L'autre jour, j'étais confortablement installé dans le bus, la tête posée contre la vitre, et les yeux mi-clos, près à m'assoupir après une dure journée de travail. J'aperçois un homme, dans la rue, galoper pour attraper le bus avant que celui-ci ne quitte l'arrêt. Je ricane intérieurement: à cette distance, il ne l'aura jamais!
Le bruit des pistons hydrauliques me donne raison: les portes se ferment, le bus démarre, l'homme n'aura pas son bus à l'heure aujourd'hui.
"C'était fichu d'avance", me dis-je avant de refermer l'oeil.
Mais un détail me gêne... Il y a quelque chose qui cloche. Je rouvre les yeux, me tourne vers la vitre et je vois, sur le bord du trottoir, une dizaine de mètre en retrait, le même homme en train de fendre l'air à grandes enjambées, réduisant seconde après seconde la distance qui le sépare du bus!
"Quel imbécile! Le bus ne s'arrêtera pas pour lui en plein milieu de la rue."
Et, en effet, le bus ne s'arrêta pas. Mais l'homme poursuivit l'effort soutenu, à bout de souffle, pendant près de 500 mètres! Un moment, il quitte mon champs de vision. A-t-il abandonné? S'est-il rendu compte du ridicule de ses ambitions?
Non! Le voilà qu'il arrive par devant! Il avait pris un raccourci!
Un feu rouge immobilise le bus quelque secondes, plus qu'il n'en faut à l'homme pour rejoindre l'arrêt suivant, présenter son titre de transport, et s'affaler comme moi sur une place assise bien méritée.
J'esquisse un sourire béat. C'était, mine de rien, un petit exploit auquel je venais d'assister en cet après-midi banal.
Puis, en me rendormant, toutes sortes de connexions se formèrent dans mon esprit. Le bus se transformait en producteur, ou en agent. Les arrêts de bus étaient des étapes de ma carrière. L'homme qui courait derrière le bus était un scénariste, et s'il s'arrêtait de courir, il allait être en retard dans les grandes étapes de sa carrière. Il devait soutenir l'effort: dépasser le bus, et l'attendre à l'aise pour gagner son ticket vers le repos.
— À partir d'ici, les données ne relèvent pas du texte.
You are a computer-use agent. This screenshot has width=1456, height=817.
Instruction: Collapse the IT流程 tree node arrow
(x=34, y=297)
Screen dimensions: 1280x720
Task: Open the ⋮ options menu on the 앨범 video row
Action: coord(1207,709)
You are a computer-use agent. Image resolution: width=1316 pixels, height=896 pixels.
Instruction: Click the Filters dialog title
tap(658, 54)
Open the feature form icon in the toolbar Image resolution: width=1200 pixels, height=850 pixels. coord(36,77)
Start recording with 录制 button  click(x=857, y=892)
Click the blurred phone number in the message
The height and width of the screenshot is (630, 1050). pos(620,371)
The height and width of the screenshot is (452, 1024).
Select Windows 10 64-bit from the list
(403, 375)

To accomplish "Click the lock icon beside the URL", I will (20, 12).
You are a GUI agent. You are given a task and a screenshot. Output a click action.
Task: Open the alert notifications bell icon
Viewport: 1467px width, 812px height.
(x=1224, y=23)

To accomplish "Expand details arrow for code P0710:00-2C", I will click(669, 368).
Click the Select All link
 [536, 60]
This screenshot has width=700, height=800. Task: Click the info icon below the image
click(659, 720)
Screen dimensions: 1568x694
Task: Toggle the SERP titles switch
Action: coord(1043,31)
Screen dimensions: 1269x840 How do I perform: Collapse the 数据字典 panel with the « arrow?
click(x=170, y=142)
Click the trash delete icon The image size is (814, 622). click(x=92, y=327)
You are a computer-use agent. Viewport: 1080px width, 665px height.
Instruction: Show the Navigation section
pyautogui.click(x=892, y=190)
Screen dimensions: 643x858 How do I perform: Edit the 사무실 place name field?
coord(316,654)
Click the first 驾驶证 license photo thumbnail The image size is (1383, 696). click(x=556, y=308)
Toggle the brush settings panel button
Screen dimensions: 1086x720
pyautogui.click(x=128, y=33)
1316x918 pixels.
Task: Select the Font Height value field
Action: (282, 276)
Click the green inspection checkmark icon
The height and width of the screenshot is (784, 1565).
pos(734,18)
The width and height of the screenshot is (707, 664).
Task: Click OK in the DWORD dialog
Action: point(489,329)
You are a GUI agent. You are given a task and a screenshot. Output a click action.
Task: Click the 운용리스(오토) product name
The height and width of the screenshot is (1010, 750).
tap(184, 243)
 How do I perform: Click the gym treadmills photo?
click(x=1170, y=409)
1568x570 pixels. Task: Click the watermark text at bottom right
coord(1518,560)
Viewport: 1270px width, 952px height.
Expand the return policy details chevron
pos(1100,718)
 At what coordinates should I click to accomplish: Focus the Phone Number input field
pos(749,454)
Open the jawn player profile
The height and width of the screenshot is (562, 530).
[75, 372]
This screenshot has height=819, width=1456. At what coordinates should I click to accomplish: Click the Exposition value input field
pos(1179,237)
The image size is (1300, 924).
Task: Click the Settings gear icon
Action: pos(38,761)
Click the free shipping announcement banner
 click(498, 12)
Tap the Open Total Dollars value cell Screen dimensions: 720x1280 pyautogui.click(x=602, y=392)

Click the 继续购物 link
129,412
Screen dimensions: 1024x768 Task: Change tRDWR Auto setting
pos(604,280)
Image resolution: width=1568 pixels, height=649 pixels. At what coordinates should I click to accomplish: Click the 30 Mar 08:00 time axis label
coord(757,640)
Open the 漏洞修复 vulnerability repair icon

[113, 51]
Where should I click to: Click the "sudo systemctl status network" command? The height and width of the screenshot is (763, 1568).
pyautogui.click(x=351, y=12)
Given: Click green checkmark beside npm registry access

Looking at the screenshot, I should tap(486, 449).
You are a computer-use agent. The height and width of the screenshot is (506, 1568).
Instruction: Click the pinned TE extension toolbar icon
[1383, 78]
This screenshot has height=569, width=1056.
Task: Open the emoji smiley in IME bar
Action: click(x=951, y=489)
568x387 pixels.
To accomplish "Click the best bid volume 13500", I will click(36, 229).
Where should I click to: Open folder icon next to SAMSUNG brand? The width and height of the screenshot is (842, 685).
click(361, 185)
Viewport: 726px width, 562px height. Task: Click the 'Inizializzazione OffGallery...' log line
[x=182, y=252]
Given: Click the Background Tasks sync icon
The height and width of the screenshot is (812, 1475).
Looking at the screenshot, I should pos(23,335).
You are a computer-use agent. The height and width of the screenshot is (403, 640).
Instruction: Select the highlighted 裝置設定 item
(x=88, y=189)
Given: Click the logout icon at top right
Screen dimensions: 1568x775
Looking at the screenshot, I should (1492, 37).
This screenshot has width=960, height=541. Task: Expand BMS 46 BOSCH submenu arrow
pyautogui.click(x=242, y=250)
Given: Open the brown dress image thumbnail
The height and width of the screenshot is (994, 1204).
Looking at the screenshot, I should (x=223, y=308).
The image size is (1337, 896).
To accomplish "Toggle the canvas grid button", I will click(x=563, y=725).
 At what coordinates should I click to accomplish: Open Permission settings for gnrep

"Terminus, tout le monde descend!"
J'ouvre les yeux et me voilà arrivé à la maison. Je ne sais pas si ce que j'ai vu ce jour là avait vraiment un rapport avec ma vie de scénariste, si c'était la fatigue qui faisait faire à mon cerveau des métaphores qui n'existent pas. Ce que je sais, en tout cas, c'est que le monsieur est arrivé à l'heure à son rendez-vous. Il n'en a jamais douté. S'il s'était dit, ne serait-ce qu'une seconde: "je n'y arriverai pas", il n'aurait pas réussi.
En réalité, rien n'est fichu d'avance.
Les choses peuvent sembler incroyablement difficiles, voire impossibles, mais pour quelqu'un qui ne s'arrête jamais de courir, il y aura toujours une bonne place!